Roller coaster ride of dating for 5 years. Finally told him to shit or get off the pot.
Fast forward to us being married for 1 year
Pregnant with my first baby girl. We bought a new house. All in the first year of marriage. Back on the roller coaster of money, sex, parenting, and really just trying to grow up with each other but also finding our own selves. Our first year of marriage was rough to say the least.
In all that chaos, I got pregnant with my second baby girl. I was put on STRICT bed rest at 8 weeks for my entire pregnancy. Like no lifting, I had a 2 year old at the time, no sex, no exercise, nothing! I had a hemorrhage surrounding almost the entire placenta so If I bled out I would of lost her.
I lost my dad suddenly to a heart attack 3 months before I gave birth to Vivienne. It was my first experience with death and it was my dad. He was everything to me. Like everything! Its a pain I still can’t explain if I tried. With the loss of her husband, her high school sweet heart, my mom was gone also. She still to this day has never been the same.
After I had Viv I had really bad postpartum. I drank a lot. well, enough to just go to bed and not think of my dad. I didn’t know how to deal with the emotions of the loss of my dad. I was pissed, Pissed at God. Pissed at my dad. Pissed at my husband. I was just mad. One of the nights, I remember I went to check on my girls. It was dark and I had my contacts out so I was pretty much could not see anything, feeling my way through the halls. I saw something. I felt something. Enough for me to actually move out of the way and catch a blip of oops coming out of my mouth because I thought I was going to run into someone. I knew it was my dad. I didn’t feel scared. I checked on my girls, went back to bed, and laid there hoping to actually see him again.
My husband got a job in sales and we started the adventure of traveling every summer to different states. 2 weeks on- 2 weeks off…. He would have to leave for the “on” time to sell in warmer states so a lot of the time it was just us girls! We always went with the same crew, same wives, same thirty-something kids between us all, and shacked up in some apartments they provide and explored the crap out of the cities we were in. It was so much fun!!! Until it wasn’t.

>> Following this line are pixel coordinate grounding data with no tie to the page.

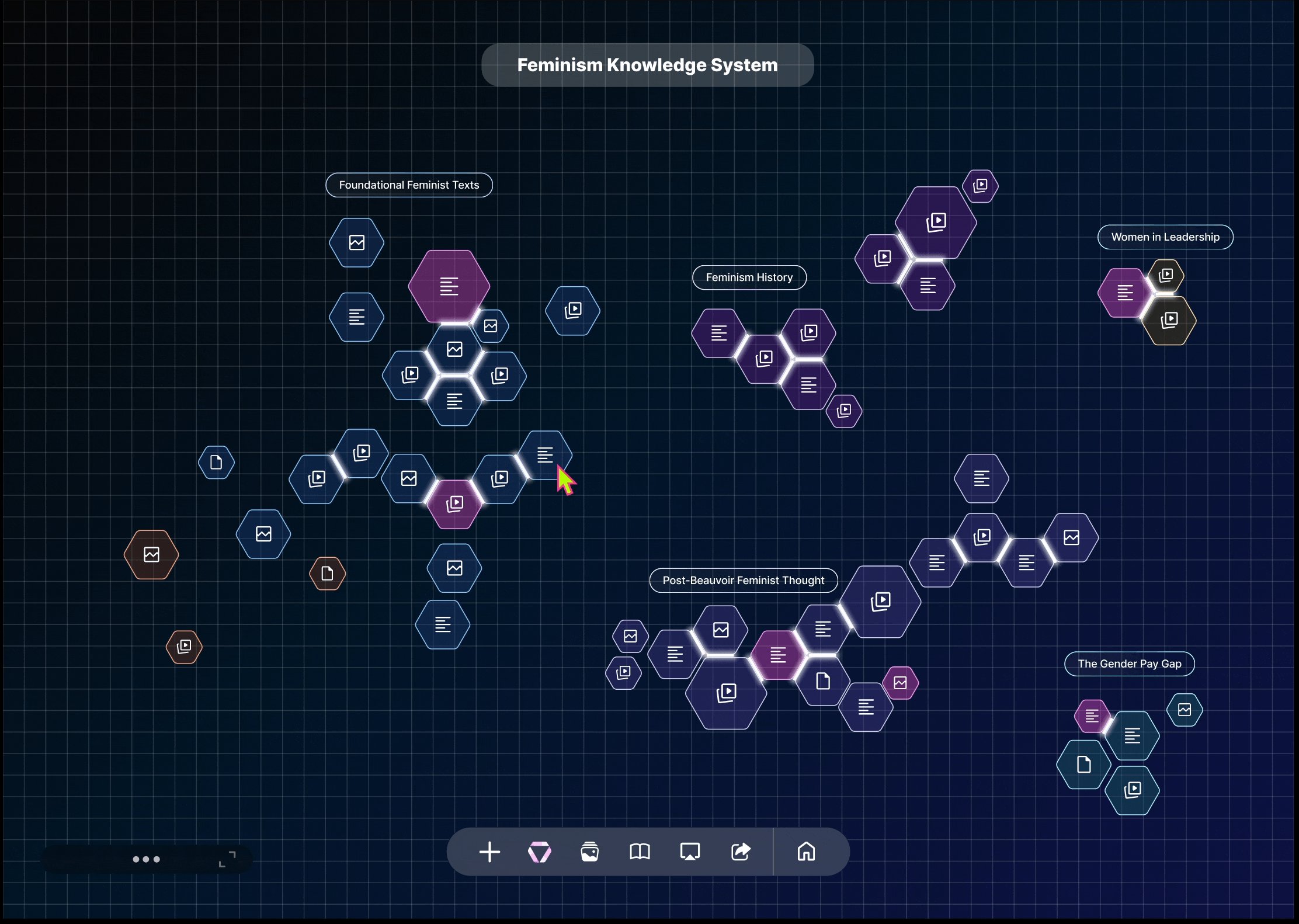Screen dimensions: 1299x924
Task: Add new content with the plus button
Action: tap(489, 852)
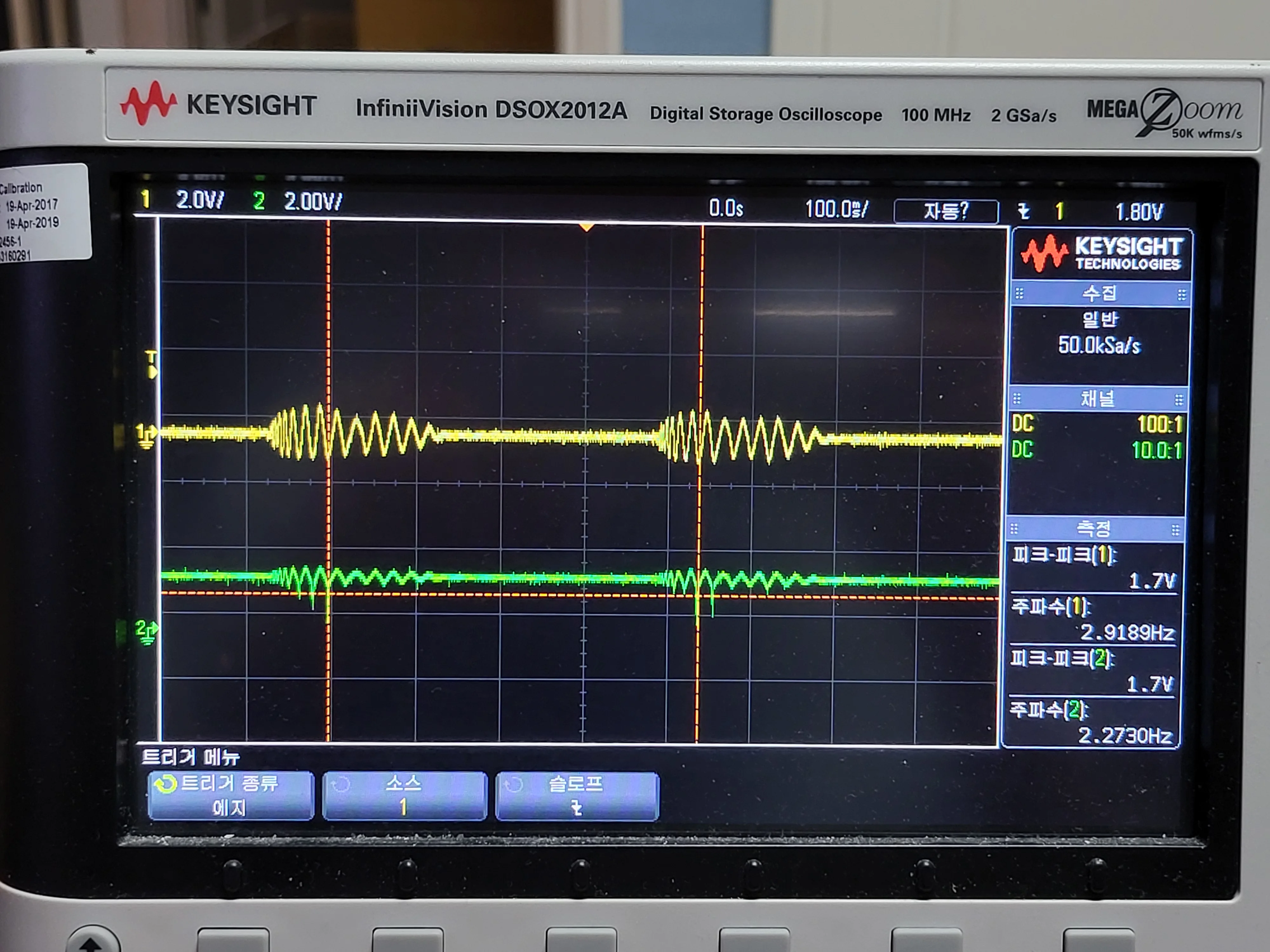The width and height of the screenshot is (1270, 952).
Task: Click the circular arrow on 트리거 종류
Action: click(166, 784)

We built a house in Utah! Signed the paperwork, Moved all of our belongings into the garage and that night drove to Georgia for the summer! We got to Georgia and that next month I was pregnant with our third daughter. I WAS SO SICK!! Lol! Got home and everything pretty much fell apart with our crew for the next couple of years. We decided to take a leap and leave the group we have loved for so many years and venture out on our own. We got the opportunity to do a decentralization project and move to anywhere in the country! We got to chose! and for some odd reason we chose Waco. Mind you I have never been here. Never really been to Texas. It was such a odd choice. We wanted something close to Utah that I could drive if I needed to . Somewhere with great schools. and somewhere with not a whole lot of snow. So for some reason Waco came to our minds.

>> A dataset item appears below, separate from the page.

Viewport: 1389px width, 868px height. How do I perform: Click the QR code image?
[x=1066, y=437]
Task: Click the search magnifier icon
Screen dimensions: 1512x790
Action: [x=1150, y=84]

We spent the summer in Dallas and I drove too and from to find a rental for us so the girls could start school on time. Everytime driving into here I was thinking to myself “What the hell did I do!” I missed my mountains, the closeness of each store, and the tightness of the houses through the community. Everything here is wide open spaces and I wasn’t used to that at all! We found a rental in Robinson and everything started to oddly fall into place. My husband was now able to be at every school event, home every night, and just actually home. Previously he was gone a lot with the other company. I was feeling a sense of peace with my kids, with my dads death, and with my husband.
I have always wanted to start my own cookie bakery. Every time I saw someone starting something up I always kicked myself in the butt thinking, COME ON KINZ! So I perfected a couple of my recipes and posted a picture on Instagram. Within a hour I got a dm saying how can I order this? Is this local? And I had a thought that maybe this could work.
I have been on this up and down since I moved here and since I started Milkbottle. Doubting myself, waiting for the bottom to fall out, do they really like me, what if someone doesn’t like my cookies, or worse…me? Until I had my first real brush with Wacoans. One friend asked me, How can I pray for you? I pray for your business and for you! And that struck me like a lightning bolt. She genuinely cares for me. From then I have had many touch my heart moments with people and their support of Milkbottle. But she made a real direction change for me in my thinking of Waco and my new life here.
Right now, I am waking up feeling refreshed. Falling more in love with my husband. Being the mom I want to be and loving myself in this moment. Taking this life day by day after this rollercoaster of marriage and life we have had.
…and today I am falling in love with Waco.